Saturday, September 06, 2008

The Resentment Strategy

This article by Paul Krugman really illustrated the feeling I had after watching the Republican 
Convention. It was a cognitive dissonance I just couldn't put my finger on verbally until I saw this article. I am sure you noticed it too as you looked upon an audience that resembled a cross between a rodeo, a prayer convention, a country music concert, and a retirement home. You were looking at a room full of millionaires who were bound and determined to pretend they were common tobacco spittin' shitkickers who are tired of being victimized by elitist liberals. 

This little optical illusion is getting really hard to buy into these days. Especially in a convention where economics- the single most important issue to the majority of Americans, was scarcely mentioned.


Paul Krugman writes:

 "Can the super-rich former governor of Massachusetts — the son of a Fortune 500 C.E.O. who made a vast fortune in the leveraged-buyout business — really keep a straight face while denouncing “Eastern elites”?

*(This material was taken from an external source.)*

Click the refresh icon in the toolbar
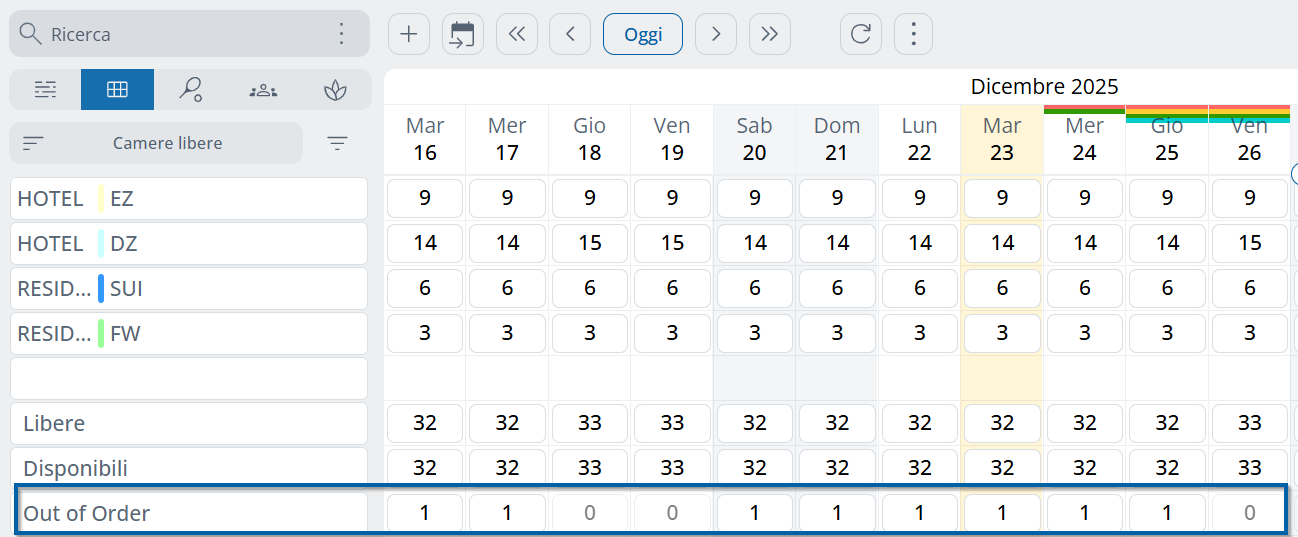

Can the former mayor of New York City, a man who, as USA Today put it, “marched in gay pride parades, dressed up in drag and lived temporarily with a gay couple and their Shih Tzu” — that was between his second and third marriages — really get away with saying that Barack Obama doesn’t think small towns are sufficiently “cosmopolitan”?

Can the vice-presidential candidate of a party that has controlled the White House, Congress or both for 26 of the past 28 years, a party that, Borg-like, assimilated much of the D.C. lobbying industry into itself — until Congress changed hands, high-paying lobbying jobs were reserved for loyal Republicans — really portray herself as running against the “Washington elite”?...............................

Yes, they can.

On Tuesday, He Who Must Not Be Named — Mitt Romney mentioned him just once, Rudy Giuliani and Sarah Palin not at all — gave a video address to the Republican National Convention. John McCain, promised President Bush, would stand up to the “angry left.” That’s no doubt true. But don’t be fooled either by Mr. McCain’s long-ago reputation as a maverick or by Ms. Palin’s appealing persona: the Republican Party, now more than ever, is firmly in the hands of the angry right, which has always been much bigger, much more influential and much angrier than its counterpart on the other side.

What’s the source of all that anger?

Some of it, of course, is driven by cultural and religious conflict: fundamentalist Christians are sincerely dismayed by Roe v. Wade and evolution in the curriculum. What struck me as I watched the convention speeches, however, is how much of the anger on the right is based not on the claim that Democrats have done bad things, but on the perception — generally based on no evidence whatsoever — that Democrats look down their noses at regular people.

Thus Mr. Giuliani asserted that Wasilla, Alaska, isn’t “flashy enough” for Mr. Obama, who never said any such thing. And Ms. Palin asserted that Democrats “look down” on small-town mayors — again, without any evidence.

What the G.O.P. is selling, in other words, is the pure politics of resentment; you’re supposed to vote Republican to stick it to an elite that thinks it’s better than you. Or to put it another way, the G.O.P. is still the party of Nixon.

2 comments:

Anonymous said...

I read this editorial too.

The whole Republican Campaign is breathtakingly shallow and puerile. I just can't fathom how stupid people have to be to swallow this swill. I was listening to CNN tonight, and it sounded like people were cheering at one of McCain's campaign speeches, saying: "Drill now! Drill now! Drill now!"

Jesus, how callow and juvenile are these people? Is this what Republicans are really reduced too? Don't these idiots realize that any oil we drill will go on the world market?!? - *not* in our gas tanks.

And then, McCain makes the ignorant statement that Nuclear power is safe and clean.

What?!?

I suppose that's why we *still* haven't disposed of any nuclear waste! None! It's too damned dangerous even for Yuka Mountain!

And where is the press in all this? Why aren't they comparing and contrasting the statements of Rove, pre-Palin and post-Palin, the way John Stewart is?

The Truth. It's not Fair. It's not Balanced. It's not an Ideology.

I'm gonna' make a bumper sticker out of this.

Aaron said...

I like that bumper sticker idea.

Yes, the campaign is a joke. McCain wanted Leiberman, he chose Palin to appease the fundies. He claims to want change and attacks Obama for experience. He selects a woman with the least amount of experience in history who is more like Bush/Cheney than McCain is. And the press falls for all this crap. The press is decried for making an issue out of her family then they cave in and start worshipping the woman the next day to make up for it. Like an ump making up for a bad call later in the game.